GOAL OF THE EXERCISE:
Beneath this line is the data. Output exactly the lines from the line with "Prevención (25, 1047)" to the line with "Sobre nosotros (874, 1843)", both ends included, and nothing more.
STORED DATA: Begin
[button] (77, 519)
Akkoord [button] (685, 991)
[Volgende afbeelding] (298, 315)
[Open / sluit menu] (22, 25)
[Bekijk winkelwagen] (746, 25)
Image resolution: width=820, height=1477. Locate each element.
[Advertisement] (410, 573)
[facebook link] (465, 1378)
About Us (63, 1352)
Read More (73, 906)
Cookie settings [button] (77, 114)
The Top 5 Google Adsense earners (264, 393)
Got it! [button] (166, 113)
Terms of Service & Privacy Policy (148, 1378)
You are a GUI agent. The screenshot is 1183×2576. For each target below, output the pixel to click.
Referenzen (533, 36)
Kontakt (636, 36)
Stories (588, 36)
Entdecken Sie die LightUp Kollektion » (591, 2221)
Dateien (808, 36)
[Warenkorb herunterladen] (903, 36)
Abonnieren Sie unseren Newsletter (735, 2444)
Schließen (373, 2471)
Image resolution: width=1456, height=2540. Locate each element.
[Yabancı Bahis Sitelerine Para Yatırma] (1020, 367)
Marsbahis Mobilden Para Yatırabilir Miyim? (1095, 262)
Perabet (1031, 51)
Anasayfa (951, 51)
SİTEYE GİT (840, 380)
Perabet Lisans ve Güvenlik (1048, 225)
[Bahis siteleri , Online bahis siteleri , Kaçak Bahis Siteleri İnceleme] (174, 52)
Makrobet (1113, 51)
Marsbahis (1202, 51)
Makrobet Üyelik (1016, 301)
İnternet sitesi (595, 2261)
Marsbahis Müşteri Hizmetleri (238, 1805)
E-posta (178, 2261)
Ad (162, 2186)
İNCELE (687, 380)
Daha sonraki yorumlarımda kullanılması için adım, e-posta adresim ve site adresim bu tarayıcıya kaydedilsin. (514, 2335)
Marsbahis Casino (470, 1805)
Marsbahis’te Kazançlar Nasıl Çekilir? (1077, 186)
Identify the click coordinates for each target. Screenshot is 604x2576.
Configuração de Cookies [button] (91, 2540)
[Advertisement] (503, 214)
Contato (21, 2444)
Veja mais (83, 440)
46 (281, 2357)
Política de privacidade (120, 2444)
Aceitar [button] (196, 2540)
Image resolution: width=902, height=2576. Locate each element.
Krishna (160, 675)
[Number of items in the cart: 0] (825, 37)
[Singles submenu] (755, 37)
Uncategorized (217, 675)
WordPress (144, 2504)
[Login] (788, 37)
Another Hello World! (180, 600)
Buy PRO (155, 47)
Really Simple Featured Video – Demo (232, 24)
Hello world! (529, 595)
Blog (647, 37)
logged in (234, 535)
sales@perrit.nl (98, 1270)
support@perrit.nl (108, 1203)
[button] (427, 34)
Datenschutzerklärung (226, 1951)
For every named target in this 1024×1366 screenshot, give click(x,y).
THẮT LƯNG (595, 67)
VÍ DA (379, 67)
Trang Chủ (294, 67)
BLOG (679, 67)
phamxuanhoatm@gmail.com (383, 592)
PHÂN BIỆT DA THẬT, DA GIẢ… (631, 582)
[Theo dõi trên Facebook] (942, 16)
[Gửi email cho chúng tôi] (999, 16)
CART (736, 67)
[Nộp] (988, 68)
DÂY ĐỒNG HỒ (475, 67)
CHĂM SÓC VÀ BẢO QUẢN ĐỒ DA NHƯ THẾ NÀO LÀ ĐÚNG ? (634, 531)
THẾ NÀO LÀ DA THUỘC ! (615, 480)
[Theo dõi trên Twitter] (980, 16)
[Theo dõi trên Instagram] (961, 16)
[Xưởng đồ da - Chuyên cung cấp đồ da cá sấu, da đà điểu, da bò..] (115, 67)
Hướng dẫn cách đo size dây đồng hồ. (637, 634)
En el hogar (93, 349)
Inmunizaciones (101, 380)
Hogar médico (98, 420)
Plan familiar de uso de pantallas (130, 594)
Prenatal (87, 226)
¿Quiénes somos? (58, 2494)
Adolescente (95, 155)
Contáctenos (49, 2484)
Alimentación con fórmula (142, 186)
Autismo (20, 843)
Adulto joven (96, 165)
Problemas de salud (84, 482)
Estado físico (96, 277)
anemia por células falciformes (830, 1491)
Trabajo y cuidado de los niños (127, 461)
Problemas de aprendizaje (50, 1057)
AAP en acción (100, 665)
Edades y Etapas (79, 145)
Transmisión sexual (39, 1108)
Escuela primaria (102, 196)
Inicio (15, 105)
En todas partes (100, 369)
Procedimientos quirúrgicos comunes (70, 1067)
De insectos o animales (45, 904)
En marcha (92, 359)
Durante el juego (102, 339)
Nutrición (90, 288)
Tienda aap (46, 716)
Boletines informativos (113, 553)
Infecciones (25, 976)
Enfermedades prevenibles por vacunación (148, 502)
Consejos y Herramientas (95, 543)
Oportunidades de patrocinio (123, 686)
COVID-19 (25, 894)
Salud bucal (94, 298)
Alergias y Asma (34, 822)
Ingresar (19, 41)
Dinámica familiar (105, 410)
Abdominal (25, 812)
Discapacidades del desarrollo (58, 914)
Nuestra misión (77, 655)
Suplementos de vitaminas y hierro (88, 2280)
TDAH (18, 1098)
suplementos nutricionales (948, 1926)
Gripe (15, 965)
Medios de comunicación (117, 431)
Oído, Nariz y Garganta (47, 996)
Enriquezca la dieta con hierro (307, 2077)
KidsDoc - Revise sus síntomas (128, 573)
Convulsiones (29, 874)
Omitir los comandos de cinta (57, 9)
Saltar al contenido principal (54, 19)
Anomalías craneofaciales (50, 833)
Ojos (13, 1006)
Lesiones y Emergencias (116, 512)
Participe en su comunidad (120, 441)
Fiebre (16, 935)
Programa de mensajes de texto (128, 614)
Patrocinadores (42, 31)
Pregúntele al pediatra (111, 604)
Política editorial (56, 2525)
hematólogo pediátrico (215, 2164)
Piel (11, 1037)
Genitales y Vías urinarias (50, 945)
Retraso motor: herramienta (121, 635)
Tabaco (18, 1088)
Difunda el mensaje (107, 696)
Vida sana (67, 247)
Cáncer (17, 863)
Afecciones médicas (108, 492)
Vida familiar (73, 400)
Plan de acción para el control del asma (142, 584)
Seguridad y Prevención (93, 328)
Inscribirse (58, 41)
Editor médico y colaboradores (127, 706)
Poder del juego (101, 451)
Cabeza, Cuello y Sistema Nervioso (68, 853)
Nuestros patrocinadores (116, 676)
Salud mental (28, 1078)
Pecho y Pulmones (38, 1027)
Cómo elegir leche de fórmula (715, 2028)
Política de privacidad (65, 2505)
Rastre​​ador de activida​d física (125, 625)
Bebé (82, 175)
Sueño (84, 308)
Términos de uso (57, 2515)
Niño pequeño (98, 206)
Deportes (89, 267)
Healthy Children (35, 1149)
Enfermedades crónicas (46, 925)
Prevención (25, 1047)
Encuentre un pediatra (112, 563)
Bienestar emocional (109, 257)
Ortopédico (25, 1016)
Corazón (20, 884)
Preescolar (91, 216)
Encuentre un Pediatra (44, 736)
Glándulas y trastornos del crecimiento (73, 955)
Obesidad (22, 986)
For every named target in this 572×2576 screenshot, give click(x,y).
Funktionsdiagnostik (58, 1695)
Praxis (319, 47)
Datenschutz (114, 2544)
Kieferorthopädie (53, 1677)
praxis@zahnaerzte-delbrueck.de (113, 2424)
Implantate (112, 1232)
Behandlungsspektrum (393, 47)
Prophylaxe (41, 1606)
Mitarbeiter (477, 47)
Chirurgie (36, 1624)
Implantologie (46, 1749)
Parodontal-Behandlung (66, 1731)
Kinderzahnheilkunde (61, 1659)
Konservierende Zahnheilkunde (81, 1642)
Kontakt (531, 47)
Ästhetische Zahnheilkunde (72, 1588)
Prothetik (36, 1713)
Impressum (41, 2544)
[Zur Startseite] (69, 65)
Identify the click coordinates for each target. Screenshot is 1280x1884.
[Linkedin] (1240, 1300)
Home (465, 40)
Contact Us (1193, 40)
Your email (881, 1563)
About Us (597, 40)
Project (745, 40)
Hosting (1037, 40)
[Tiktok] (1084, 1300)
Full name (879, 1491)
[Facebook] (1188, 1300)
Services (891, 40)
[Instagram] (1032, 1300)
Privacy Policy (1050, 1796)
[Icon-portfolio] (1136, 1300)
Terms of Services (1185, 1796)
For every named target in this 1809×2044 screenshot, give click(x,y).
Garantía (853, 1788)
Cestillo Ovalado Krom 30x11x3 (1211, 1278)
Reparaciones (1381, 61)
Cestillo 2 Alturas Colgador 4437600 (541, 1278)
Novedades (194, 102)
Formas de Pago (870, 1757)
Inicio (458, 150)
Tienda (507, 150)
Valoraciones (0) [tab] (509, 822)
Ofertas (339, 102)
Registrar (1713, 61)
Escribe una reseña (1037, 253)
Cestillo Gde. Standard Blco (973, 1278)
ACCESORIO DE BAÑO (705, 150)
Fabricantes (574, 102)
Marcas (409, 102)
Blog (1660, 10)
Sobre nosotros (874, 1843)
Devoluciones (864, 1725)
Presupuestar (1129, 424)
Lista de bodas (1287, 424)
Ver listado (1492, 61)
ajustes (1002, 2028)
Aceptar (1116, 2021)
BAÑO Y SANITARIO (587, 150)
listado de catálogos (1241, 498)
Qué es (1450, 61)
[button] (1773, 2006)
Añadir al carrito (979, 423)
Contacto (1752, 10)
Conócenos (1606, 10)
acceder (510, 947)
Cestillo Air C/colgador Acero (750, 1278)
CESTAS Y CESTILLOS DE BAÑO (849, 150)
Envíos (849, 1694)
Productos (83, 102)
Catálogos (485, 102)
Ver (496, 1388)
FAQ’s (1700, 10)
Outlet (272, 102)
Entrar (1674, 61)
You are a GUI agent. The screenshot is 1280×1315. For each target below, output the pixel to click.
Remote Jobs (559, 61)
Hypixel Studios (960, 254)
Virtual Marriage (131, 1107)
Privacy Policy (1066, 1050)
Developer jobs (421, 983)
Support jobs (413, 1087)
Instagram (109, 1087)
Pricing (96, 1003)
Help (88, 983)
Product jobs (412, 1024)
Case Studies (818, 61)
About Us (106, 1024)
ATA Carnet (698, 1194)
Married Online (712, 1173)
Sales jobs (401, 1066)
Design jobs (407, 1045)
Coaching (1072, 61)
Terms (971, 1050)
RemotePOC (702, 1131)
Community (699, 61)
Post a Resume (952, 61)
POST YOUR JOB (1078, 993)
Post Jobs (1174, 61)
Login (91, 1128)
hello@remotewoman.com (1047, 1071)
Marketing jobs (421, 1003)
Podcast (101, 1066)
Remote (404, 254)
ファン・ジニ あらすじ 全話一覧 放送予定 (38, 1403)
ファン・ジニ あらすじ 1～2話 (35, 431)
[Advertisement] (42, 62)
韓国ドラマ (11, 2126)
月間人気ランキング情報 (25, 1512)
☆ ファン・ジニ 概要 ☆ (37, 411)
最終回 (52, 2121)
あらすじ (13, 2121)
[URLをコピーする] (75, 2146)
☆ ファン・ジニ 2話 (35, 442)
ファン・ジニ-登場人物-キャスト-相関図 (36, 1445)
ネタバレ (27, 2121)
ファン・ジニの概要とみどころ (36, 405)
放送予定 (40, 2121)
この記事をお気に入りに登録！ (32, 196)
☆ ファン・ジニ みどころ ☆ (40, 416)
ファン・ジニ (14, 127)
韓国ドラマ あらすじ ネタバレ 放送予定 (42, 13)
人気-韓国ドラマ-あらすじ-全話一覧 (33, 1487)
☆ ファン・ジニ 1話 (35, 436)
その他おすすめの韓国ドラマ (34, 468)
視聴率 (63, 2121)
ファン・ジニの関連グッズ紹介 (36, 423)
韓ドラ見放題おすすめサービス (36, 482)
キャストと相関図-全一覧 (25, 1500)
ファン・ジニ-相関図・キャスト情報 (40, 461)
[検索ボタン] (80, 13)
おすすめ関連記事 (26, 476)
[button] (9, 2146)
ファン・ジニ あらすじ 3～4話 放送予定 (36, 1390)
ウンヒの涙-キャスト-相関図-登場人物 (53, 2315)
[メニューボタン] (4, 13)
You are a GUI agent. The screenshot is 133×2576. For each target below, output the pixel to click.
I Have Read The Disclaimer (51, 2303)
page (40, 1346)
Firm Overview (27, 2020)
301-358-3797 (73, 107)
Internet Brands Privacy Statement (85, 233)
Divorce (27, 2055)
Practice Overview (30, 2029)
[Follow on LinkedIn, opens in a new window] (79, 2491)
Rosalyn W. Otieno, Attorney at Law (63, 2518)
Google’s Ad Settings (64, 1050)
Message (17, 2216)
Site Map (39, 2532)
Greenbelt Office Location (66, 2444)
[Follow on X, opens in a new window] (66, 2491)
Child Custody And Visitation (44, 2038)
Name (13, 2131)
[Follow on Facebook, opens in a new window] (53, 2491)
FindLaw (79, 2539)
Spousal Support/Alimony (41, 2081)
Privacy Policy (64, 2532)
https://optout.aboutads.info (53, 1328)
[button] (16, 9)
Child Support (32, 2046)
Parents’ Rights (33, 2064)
STORED DATA: End
REPLY:
Prevención (25, 1047)
Encuentre un pediatra (112, 563)
Bienestar emocional (109, 257)
Ortopédico (25, 1016)
Corazón (20, 884)
Preescolar (91, 216)
Encuentre un Pediatra (44, 736)
Glándulas y trastornos del crecimiento (73, 955)
Obesidad (22, 986)
For every named target in this 572×2576 screenshot, give click(x,y).
Funktionsdiagnostik (58, 1695)
Praxis (319, 47)
Datenschutz (114, 2544)
Kieferorthopädie (53, 1677)
praxis@zahnaerzte-delbrueck.de (113, 2424)
Implantate (112, 1232)
Behandlungsspektrum (393, 47)
Prophylaxe (41, 1606)
Mitarbeiter (477, 47)
Chirurgie (36, 1624)
Implantologie (46, 1749)
Parodontal-Behandlung (66, 1731)
Kinderzahnheilkunde (61, 1659)
Konservierende Zahnheilkunde (81, 1642)
Kontakt (531, 47)
Ästhetische Zahnheilkunde (72, 1588)
Prothetik (36, 1713)
Impressum (41, 2544)
[Zur Startseite] (69, 65)
Identify the click coordinates for each target. Screenshot is 1280x1884.
[Linkedin] (1240, 1300)
Home (465, 40)
Contact Us (1193, 40)
Your email (881, 1563)
About Us (597, 40)
Project (745, 40)
Hosting (1037, 40)
[Tiktok] (1084, 1300)
Full name (879, 1491)
[Facebook] (1188, 1300)
Services (891, 40)
[Instagram] (1032, 1300)
Privacy Policy (1050, 1796)
[Icon-portfolio] (1136, 1300)
Terms of Services (1185, 1796)
For every named target in this 1809×2044 screenshot, give click(x,y).
Garantía (853, 1788)
Cestillo Ovalado Krom 30x11x3 (1211, 1278)
Reparaciones (1381, 61)
Cestillo 2 Alturas Colgador 4437600 (541, 1278)
Novedades (194, 102)
Formas de Pago (870, 1757)
Inicio (458, 150)
Tienda (507, 150)
Valoraciones (0) [tab] (509, 822)
Ofertas (339, 102)
Registrar (1713, 61)
Escribe una reseña (1037, 253)
Cestillo Gde. Standard Blco (973, 1278)
ACCESORIO DE BAÑO (705, 150)
Fabricantes (574, 102)
Marcas (409, 102)
Blog (1660, 10)
Sobre nosotros (874, 1843)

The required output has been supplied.